Amylum Nişasta grevi sona erdi

  • Arşiv
  • |
  • Sınıf Hareketi
  • |
  • Eylem/Etkinlik
  • |
  • 21 Haziran 2012
  • 09:40

(21.06.12) - Adana Organize Sanayi Bölgesi'nde 3 Mart 2012’de başlayan Amylum Nişasta grevi Tek Gıda-İş Sendikası ile Amylum patronunun vardığı anlaşma üzerine sona erdi. 107. günde varılan anlaşmanın ardından sendika tarafından yapılan açıklamayla, “bağıtlanan toplu iş sözleşmesi ile üyelerimiz önemli haklar elde ettiler” denilerek şunlar söylendi: “Üyelerimiz ilk kez toplu iş sözleşmeli düzene geçmiş olmaları nedeniyle her şeyden önce işyeri çalışma koşullarını belirli kurallara bağlamış oldular. Sözleşmeyle ücret ve sosyal yardımlarda, toplu iş sözleşmesi öncesi yer almayan ve ilk toplu iş sözleşme olmasına rağmen çok önemli gelişmeler sağlandı.”

İşçiler grevin sona ermesi üzerine grev nöbeti tuttukları alanı terk ederken, patron da almış olduğu lokavt kararını kaldırdı. Yine işçi temsilcileri tarafından yapılan açıklamada ücretlere ortalama %35-40 zam yapıldığı, atılan 4 işçiden ise sadece 3’ünün işe döneceği, sendikal örgütlülükte başı çeken diğer bir işçinin ise işe dönemeyeceği ifade edildi. Bu işçinin işe dönememesinin nedeni patronun dayatmacı tutumu ve kararın bu işçinin tercihine bırakılmış olması.

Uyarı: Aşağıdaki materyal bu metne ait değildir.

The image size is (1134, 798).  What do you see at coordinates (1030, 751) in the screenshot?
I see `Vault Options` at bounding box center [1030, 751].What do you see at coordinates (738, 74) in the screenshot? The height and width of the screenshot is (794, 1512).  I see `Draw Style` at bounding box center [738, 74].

Öğrenim yardımları gibi birtakım sosyal haklar da imzalanan TİS ile işçilerin eline geçecekken, işçilere sadece 1 ikramiye verilecek. Ücret artışı ise kademeli ve işçilerin maaş tutarına göre ayrı ayrı yapılacak.

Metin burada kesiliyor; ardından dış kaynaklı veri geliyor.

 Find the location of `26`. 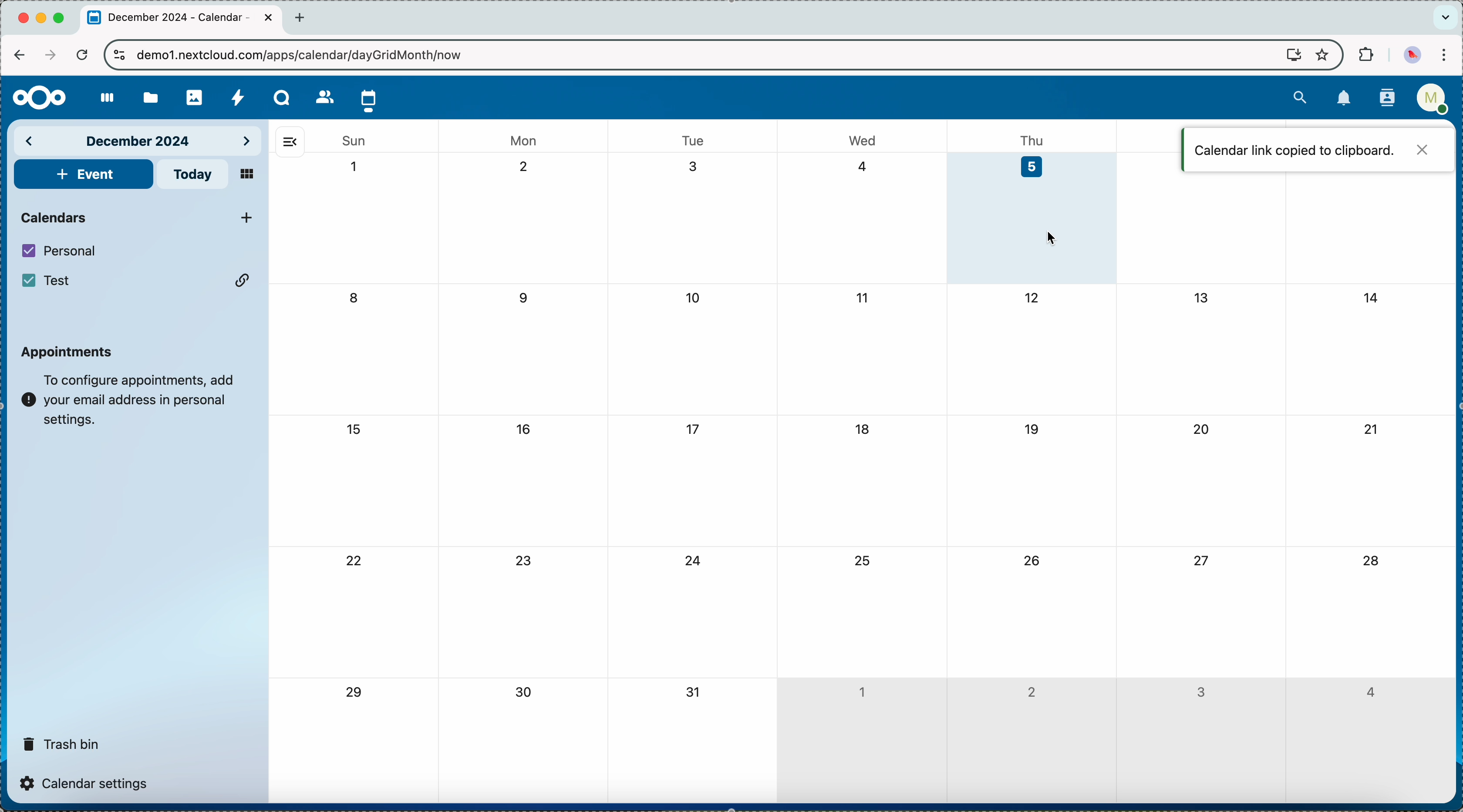

26 is located at coordinates (1032, 560).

İlk toplu sözleşmelerini 107 gün süren grevin ardından imzalayan Amylum Nişasta işçilerini bundan sonra zor bir süreç bekliyor. 107 günlük grev süresinde yaşanan birtakım kırılmalar sendikanın gücünü zayıflatırken, işçiler arasında da huzursuzluklar yaşandı. İmzalanan ilk TİS’in ardından fabrikaya sendikalı olarak dönen işçilerin önünde, şimdi hem sendikal örgütlülüğe sahip çıkmak hem de bundan sonra gerçekleşebilecek patron saldırılarını göğüslemek gibi bir görev durmaktadır. Grev süresince oluşturdukları iç örgütlülüğü şimdi daha da güçlendirmeleri, bunu bir taban örgütlülüğüne, sendikadan ve patrondan bağımsız bir işyeri komitesine dönüştürme görevi duruyor.

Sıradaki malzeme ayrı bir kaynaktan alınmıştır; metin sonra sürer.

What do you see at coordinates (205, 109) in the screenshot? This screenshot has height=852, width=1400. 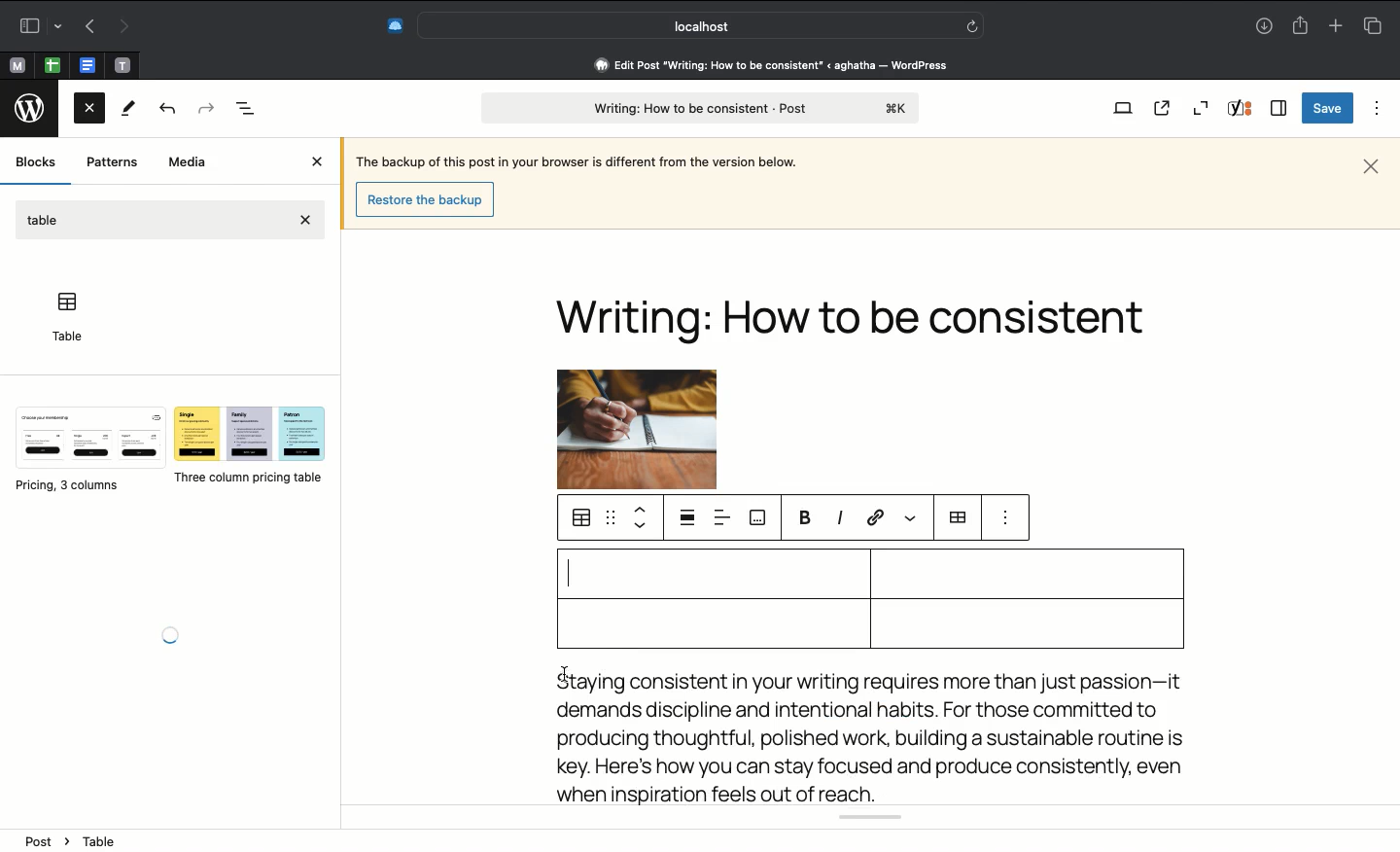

Amylum Nişasta işçileri için asıl kazanım ya da kayıp bundan sonra yaşanacak. Her ne kadar sendikalı olarak iş başı yapsalar da taşeron işçilerin ve sendikalı olmayan işçilerin sayısı göz önüne alındığında sendikal örgütlülük ciddi bir tehlike içinde. Oluşturulacak işyeri komitesi içerde işçilerin bilinç düzeyini arttırmayı, iç örgütlülüğü daha da sağlamlaştırmayı başarmalı.

Diğer yandan, 107 günlük grev hem Nişasta işçilerinin kazanımı için hem de organize sanayide çalışan on binlerce işçi için bir kıvılcım olabilirdi. Ancak sessiz sedasız sürdürülen bu grev kendisini Adana’da yaşayan işçi ve emekçilere, örneğin aynı kentte direnen enerji işçileri kadar duyuramadı. Bunda da en büyük pay sendikanındır.

Grev alanını bir direniş yerinden ziyade, içerde ne olduğunun bilinmediği, sadece giren çıkan araçların plakasının alındığı bir “vezne” yerine dönmüşse bu durum, grevin etki gücünü de zayıflattı. Tüm bunlar süresince patron ise boş durmadı, grevci işçileri bölmek için tüm sinsi planlarını hayata geçirdi.

Evet, şimdi Adana Sakıp Sabancı Organize Sanayi Bölgesi'nde sınırlı sendikalı fabrika sayısına Amylum Nişasta da eklendi. Alanında büyük bir fabrika olan Amylum Nişasta işçileri için ise şimdi zorlu bir sınav başladı. Sendikal örgütlülük korunup yeni haklar kazanılabilecek midir? Yoksa sendikal örgütlülüklerinden “feragat mı” edeceklerdir? Tüm bu süreç boyunca Amylum Nişasta işçilerinin unutmaması gereken şey, kendi işyeri komitelerinin yanı sıra, işbaşı yapmakta diretmeyen ve bu nedenle işe dönemeyen işçi arkadaşlarıdır.